The project, called Migration to PQC or post-quantum cryptography, aims to replace the current cryptographic algorithms, especially public-key cryptography, to better protect digital information in the era of quantum computing.
Once access to practical quantum computers becomes available, the company said, all public-key algorithms and associated protocols will be vulnerable to criminals and competitors. The project develops replacement of hardware, software and service that are resistant to quantum computer-based attacks.
Samsung SDS, the sole participant from South Korea, will adopt its own firewall product using cryptographic algorithm detection technology developed by its subsidiary Secui.

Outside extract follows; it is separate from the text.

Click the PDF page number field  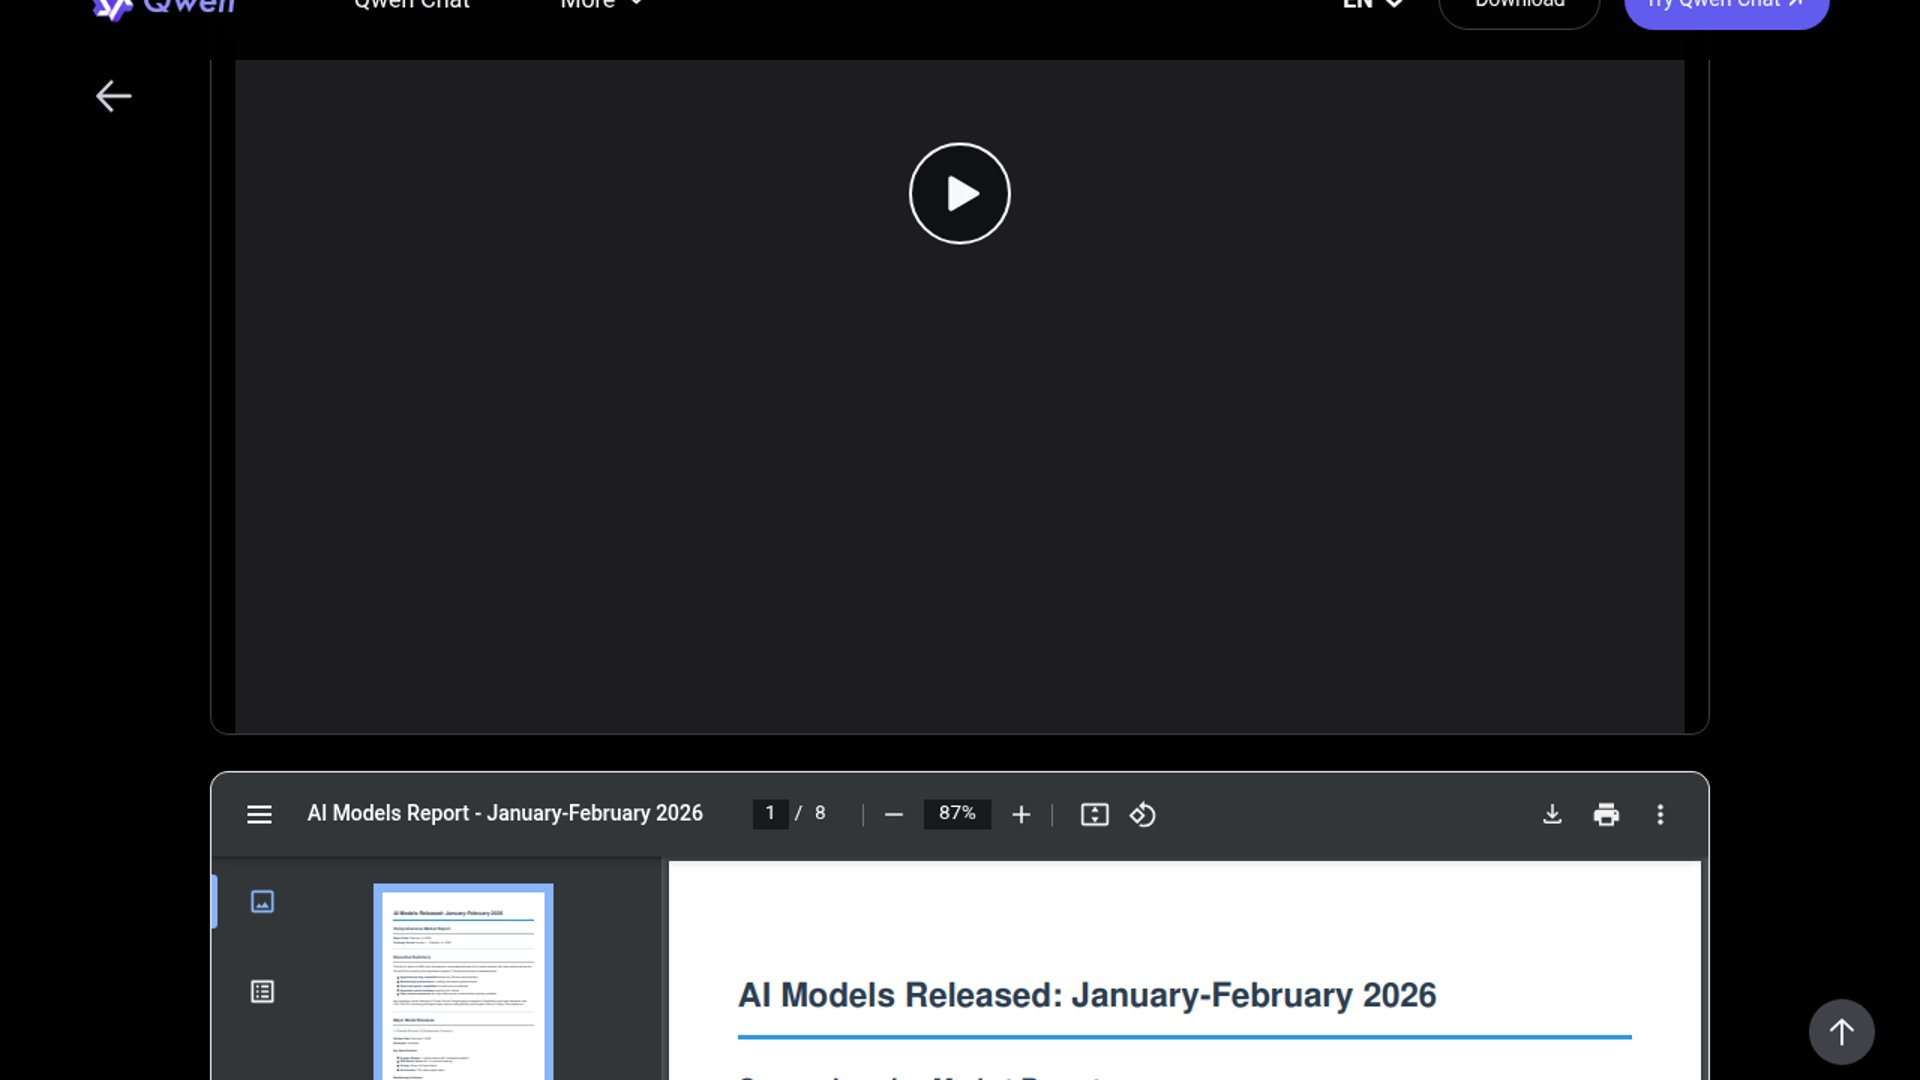coord(770,814)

The technology is designed to detect vulnerable cryptographic algorithms in numerous devices and applications in network infrastructures.
The company also plans to offer support for its cloud clients in their shift to quantum-resistant algorithms across their cloud infrastructures and applications.
Adding to post-quantum cryptography, Samsung SDS said it has secured its prowess in homomorphic encryption, another security technology for quantum computing that analyzes encrypted data without access to the secret key.
“Samsung SDS’ joining the NIST project is a recognition of its technological prowess in the field of security,” said Lee Sang-wook, senior vice president at Samsung SDS. “We will ramp up efforts to come up with quantum-resistant products and services in collaboration with other participating companies in the project.”